Requirement
Take the lines below between the one holding "تازه‌های ایران و جهان (521, 2392)" and the one holding "قیمت جدید طلا", inclusive, and copy them exactly. Add nothing.
**** Data in this exercise ****
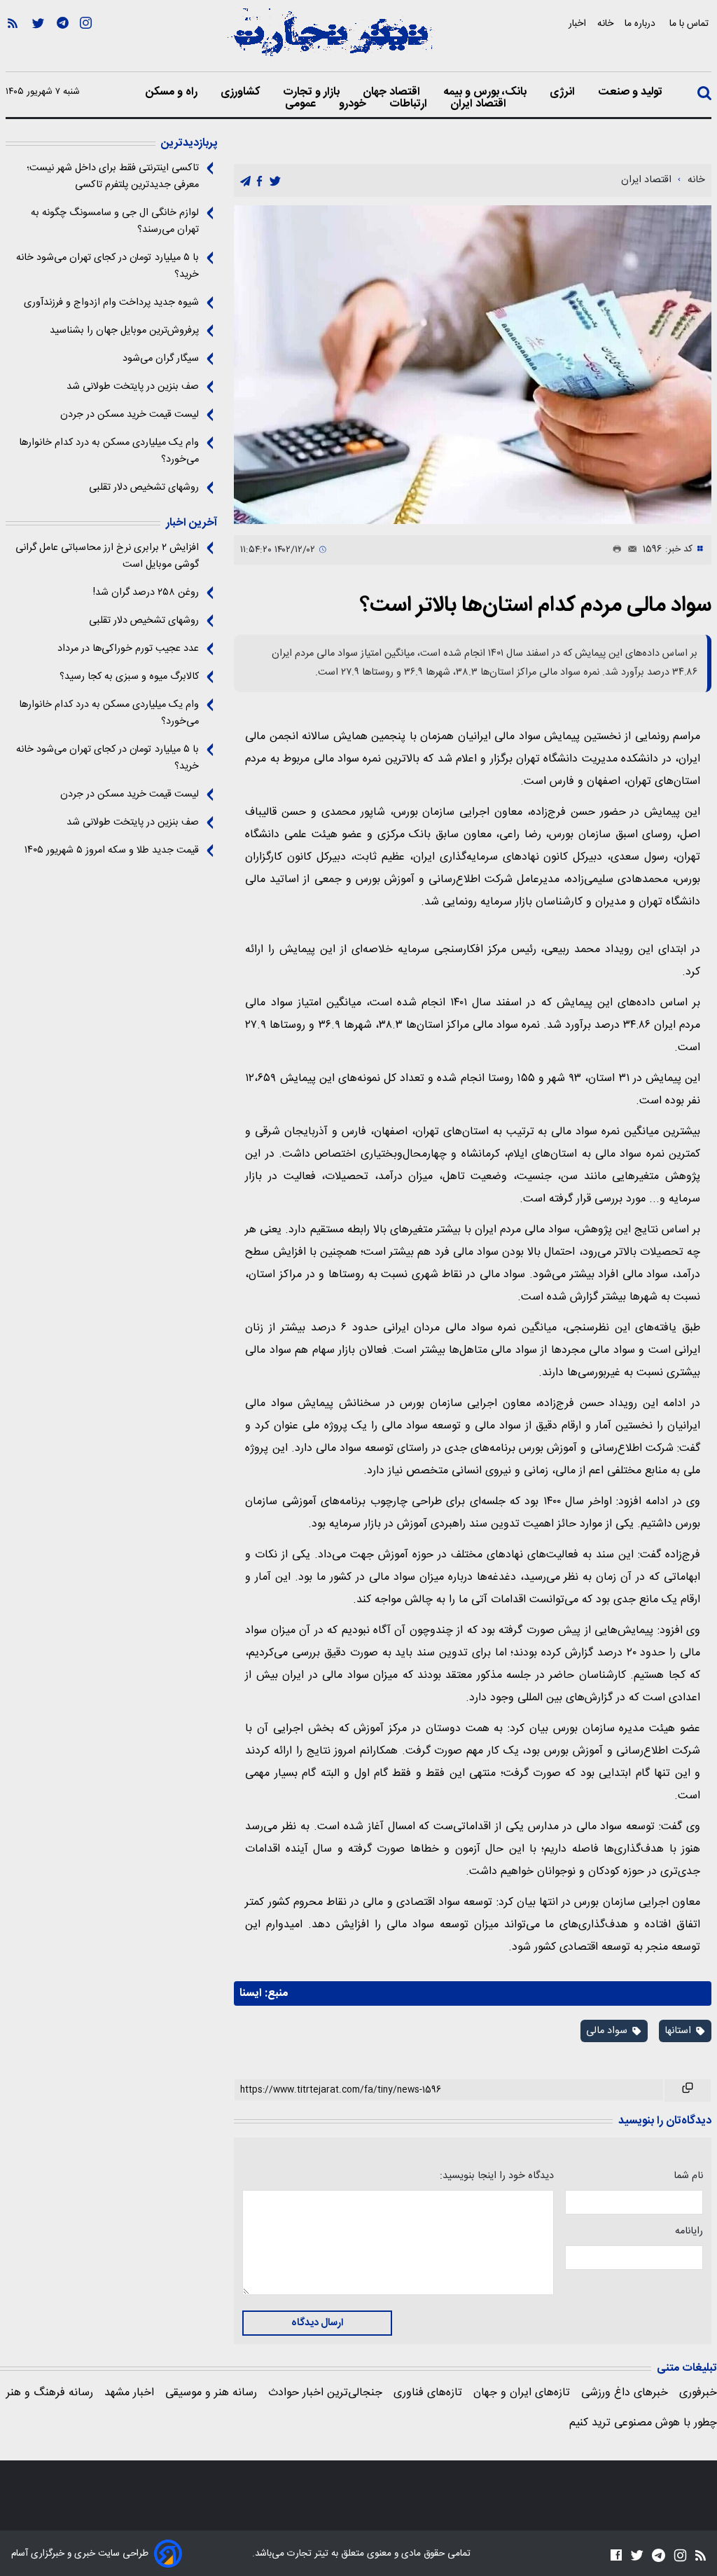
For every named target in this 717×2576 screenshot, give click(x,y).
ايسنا (250, 1993)
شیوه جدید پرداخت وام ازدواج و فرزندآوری (111, 302)
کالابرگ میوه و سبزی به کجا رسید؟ (129, 676)
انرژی (564, 92)
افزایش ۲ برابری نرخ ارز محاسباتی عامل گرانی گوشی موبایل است (107, 556)
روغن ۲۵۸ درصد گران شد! (146, 592)
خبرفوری (698, 2392)
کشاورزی (242, 92)
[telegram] (245, 181)
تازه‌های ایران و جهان (521, 2392)
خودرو (354, 104)
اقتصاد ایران (479, 104)
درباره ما (641, 23)
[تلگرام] (63, 42)
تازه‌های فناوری (428, 2392)
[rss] (13, 42)
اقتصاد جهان (393, 92)
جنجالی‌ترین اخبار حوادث (325, 2392)
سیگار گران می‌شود (161, 358)
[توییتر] (38, 42)
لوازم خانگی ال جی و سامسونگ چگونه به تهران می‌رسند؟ (115, 221)
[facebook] (259, 181)
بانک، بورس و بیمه (486, 92)
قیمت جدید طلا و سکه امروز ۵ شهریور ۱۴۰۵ (112, 850)
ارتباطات (409, 104)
****
Finished exercise
تازه‌های ایران و جهان (521, 2392)
خودرو (354, 104)
اقتصاد ایران (479, 104)
درباره ما (641, 23)
[تلگرام] (63, 42)
تازه‌های فناوری (428, 2392)
[rss] (13, 42)
اقتصاد جهان (393, 92)
جنجالی‌ترین اخبار حوادث (325, 2392)
سیگار گران می‌شود (161, 358)
[توییتر] (38, 42)
لوازم خانگی ال جی و سامسونگ چگونه به تهران می‌رسند؟ (115, 221)
[facebook] (259, 181)
بانک، بورس و بیمه (486, 92)
قیمت جدید طلا و سکه امروز ۵ شهریور ۱۴۰۵ (112, 850)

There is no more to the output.